Así, cuando los profesores, imbuidos del espíritu de innovación pedagógica, les proponemos un trabajo colaborativo de investigación (dejaré el tema de la colaboración para otro artículo y me centraré ahora en la investigación), nos hacemos cruces ante lo que se asemeja a leguas con una especie de pseudofrankenstein resultado de coser como cuerpo único fragmentos de cadáveres recabados del cementerio virtual que Internet nos ofrece. Como si hacernos cruces, escandalizarnos, obligarlos a entregar el trabajo manuscrito (sutil forma de tortura disfrazada de supuesto remedio, como si copiar con pluma de ganso fuera menos copiar) y, sobre todo, como si indignarnos ante el resultado nos eximiera de responsabilidad. «Cómo expresar mis emociones ante aquella catástrofe...» afirmaba Victor Frankenstein en la novela de Mary Shelley, responsable absoluto de su criatura. De igual modo, el resultado catastrófico de tan impulsivos escarceos pedagógicos es todo nuestro porque si queremos que investiguen deberemos enseñarles a hacerlo adecuadamente, sobre todo si esperamos originalidad y creación.

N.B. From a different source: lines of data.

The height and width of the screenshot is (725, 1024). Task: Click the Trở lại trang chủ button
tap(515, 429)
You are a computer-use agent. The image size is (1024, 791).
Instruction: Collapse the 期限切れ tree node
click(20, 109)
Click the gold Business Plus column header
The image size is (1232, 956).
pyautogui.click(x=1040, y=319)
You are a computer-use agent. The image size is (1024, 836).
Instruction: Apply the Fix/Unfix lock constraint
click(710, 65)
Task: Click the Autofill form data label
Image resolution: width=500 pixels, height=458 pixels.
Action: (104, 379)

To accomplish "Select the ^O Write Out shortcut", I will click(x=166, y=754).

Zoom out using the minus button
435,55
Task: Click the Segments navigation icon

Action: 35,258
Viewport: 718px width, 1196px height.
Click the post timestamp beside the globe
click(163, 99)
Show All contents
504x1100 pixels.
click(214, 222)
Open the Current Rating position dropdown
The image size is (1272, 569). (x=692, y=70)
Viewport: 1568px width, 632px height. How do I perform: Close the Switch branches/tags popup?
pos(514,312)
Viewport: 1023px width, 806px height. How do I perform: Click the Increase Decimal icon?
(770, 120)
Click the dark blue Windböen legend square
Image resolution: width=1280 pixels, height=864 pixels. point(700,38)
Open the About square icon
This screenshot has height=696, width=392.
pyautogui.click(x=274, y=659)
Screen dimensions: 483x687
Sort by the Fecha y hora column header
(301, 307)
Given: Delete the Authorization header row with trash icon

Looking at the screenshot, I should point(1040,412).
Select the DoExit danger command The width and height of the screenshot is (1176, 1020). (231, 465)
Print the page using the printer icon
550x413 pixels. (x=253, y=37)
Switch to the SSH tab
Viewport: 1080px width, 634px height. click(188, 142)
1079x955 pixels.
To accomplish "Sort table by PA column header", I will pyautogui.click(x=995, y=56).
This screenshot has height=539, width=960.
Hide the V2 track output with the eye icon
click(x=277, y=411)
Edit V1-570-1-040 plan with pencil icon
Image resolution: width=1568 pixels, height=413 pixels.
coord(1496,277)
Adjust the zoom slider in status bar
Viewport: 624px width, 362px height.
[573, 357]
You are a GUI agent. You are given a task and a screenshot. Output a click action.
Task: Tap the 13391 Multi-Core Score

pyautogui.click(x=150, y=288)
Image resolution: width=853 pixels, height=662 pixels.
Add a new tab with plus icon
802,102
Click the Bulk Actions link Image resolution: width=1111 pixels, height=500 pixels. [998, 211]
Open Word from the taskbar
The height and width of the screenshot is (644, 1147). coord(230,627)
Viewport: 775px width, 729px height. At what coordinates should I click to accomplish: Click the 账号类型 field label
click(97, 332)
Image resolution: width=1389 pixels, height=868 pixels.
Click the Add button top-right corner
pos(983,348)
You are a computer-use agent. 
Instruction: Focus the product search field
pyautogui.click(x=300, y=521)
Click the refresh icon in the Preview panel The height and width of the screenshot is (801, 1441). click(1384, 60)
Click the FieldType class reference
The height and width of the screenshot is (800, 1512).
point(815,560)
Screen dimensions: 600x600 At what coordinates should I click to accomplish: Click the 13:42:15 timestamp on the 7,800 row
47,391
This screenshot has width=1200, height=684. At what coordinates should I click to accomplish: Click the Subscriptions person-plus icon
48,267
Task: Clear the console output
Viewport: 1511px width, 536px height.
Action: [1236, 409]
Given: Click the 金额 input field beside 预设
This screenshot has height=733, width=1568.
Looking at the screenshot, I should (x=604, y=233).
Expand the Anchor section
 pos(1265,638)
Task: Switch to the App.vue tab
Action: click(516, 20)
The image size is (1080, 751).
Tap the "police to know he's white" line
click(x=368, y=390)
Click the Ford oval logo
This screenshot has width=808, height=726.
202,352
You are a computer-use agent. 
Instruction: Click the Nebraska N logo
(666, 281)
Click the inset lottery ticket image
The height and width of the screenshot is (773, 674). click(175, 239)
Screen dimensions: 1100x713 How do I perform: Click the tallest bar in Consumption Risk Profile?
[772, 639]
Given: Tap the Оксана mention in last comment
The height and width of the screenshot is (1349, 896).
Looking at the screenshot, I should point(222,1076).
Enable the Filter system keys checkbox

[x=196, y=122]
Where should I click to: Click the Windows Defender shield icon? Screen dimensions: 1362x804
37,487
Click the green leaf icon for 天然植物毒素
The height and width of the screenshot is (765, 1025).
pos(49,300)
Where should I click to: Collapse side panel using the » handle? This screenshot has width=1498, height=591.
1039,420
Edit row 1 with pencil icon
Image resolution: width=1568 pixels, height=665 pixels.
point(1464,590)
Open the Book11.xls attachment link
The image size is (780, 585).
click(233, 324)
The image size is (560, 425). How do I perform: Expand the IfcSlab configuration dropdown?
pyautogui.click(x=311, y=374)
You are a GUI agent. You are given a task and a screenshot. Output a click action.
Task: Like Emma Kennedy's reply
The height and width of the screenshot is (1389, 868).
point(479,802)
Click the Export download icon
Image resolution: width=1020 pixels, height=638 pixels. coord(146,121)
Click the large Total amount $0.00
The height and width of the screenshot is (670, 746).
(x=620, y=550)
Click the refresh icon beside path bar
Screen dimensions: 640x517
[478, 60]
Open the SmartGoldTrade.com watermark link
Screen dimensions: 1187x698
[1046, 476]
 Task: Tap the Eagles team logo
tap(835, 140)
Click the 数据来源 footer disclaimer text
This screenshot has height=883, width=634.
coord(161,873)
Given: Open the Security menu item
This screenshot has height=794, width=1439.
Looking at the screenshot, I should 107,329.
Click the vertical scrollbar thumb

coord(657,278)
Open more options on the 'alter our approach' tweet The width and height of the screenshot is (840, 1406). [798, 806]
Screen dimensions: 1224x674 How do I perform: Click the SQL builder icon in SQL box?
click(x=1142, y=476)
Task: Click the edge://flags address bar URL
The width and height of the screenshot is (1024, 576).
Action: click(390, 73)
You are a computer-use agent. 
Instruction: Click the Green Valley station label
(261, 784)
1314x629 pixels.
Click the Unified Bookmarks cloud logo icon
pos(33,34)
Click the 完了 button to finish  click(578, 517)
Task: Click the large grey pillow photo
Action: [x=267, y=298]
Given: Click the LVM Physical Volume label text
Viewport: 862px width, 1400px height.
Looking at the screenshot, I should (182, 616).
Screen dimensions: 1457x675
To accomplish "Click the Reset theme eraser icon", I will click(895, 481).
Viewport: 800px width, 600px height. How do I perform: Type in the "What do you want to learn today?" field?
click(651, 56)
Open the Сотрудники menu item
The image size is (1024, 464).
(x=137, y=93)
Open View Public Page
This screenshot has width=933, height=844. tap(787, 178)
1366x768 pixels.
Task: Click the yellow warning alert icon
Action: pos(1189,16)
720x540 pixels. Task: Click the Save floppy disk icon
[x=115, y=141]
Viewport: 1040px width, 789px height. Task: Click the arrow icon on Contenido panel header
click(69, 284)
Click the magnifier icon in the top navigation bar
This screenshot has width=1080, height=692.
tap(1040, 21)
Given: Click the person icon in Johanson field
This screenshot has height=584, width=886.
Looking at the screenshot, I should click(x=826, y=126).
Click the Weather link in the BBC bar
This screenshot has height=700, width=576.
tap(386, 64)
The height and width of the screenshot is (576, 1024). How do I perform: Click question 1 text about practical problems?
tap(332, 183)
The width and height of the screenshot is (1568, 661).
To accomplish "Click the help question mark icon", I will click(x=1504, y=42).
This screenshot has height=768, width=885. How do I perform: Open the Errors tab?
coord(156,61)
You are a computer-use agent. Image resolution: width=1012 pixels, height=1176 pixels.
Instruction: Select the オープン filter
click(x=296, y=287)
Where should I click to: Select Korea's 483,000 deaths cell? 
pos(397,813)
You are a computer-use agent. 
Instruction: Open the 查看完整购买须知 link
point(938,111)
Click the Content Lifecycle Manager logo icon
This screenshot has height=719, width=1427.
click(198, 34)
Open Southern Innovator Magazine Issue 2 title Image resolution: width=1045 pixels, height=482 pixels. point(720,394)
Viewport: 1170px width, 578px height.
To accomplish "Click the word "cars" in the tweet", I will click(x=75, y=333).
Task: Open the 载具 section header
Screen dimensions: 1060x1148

Sí, es lamentable. Pero, apartemos la indignación y seamos sinceros, todos, no sólo los docentes. Esos tres comandos que los nativos TIC’s controlan tan sumamente bien, equivalen a nuestros tres iconos favoritos: Iconos de los que todo inmigrante digital ha sufrido de empacho al trabajar con textos. Que se lo digan, si no, a cierta locutora durante mucho tiempo líder del prime time mañanero cuyo libro, confundida con tanto icono, acabó por dejarle mal sabor de boca (Sabor a hiel, 2000). Que se lo digan a los responsables del mayor grupo editorial del país, que laureó a un ya laureado premio Nobel que no necesitaba de más premios, pero debía sufrir de urgencias pecuniarias, en un triste espectáculo, pantomima de crucifixión (La Cruz de San Andrés, 1994). Ahora que lo pienso, la editorial es la misma, vaya, ¡curiosa coincidencia! Que se lo digan a un Magnífico Señor Rector de una universidad de cuyo nombre no quiero acordarme, contumaz plagiador, que ha necesitado algo más que demostración de la falta y agua caliente para despegarse de su sillón.
Luego el “recorta, pinta y pega” no es un problema generacional, sino más bien podríamos decir que nacional. Un problema que ha desbordado los límites de lo puramente educativo para convertirse por anegación en una seña de identidad que contribuye al monstruoso constructo cultural tan nuestro de la picaresca.
Ojalá alguno de nuestros plagiarios tuviera la altura moral de Annette Schavan, reconocida ministra alemana de Educación, que renunció a su cargo a principios de 2013, tras serle anulado el título de doctora (obtenido en 1980) por copia sistemática y premeditada. Ya antes, en marzo de 2011, aun contrariado se había visto obligado a dar ejemplo el que fuera ministro de Defensa, Karl Theodor zu Guttenberg (irónico apellido), por el mismo motivo. ¿Imaginan a un político español dimitiendo por una falta cometida más de tres décadas atrás? Eso significaría que los españoles entendemos que el cargo no es compatible con el delito por inocuo que este se nos antoje, y a pesar de que la culpa pueda ser rebatida ante los órganos judiciales competentes.
No me nieguen que es difícil suspender por utilizar Ctrl+V a adolescentes en un país que quasi ha naturalizado premiar al que copia.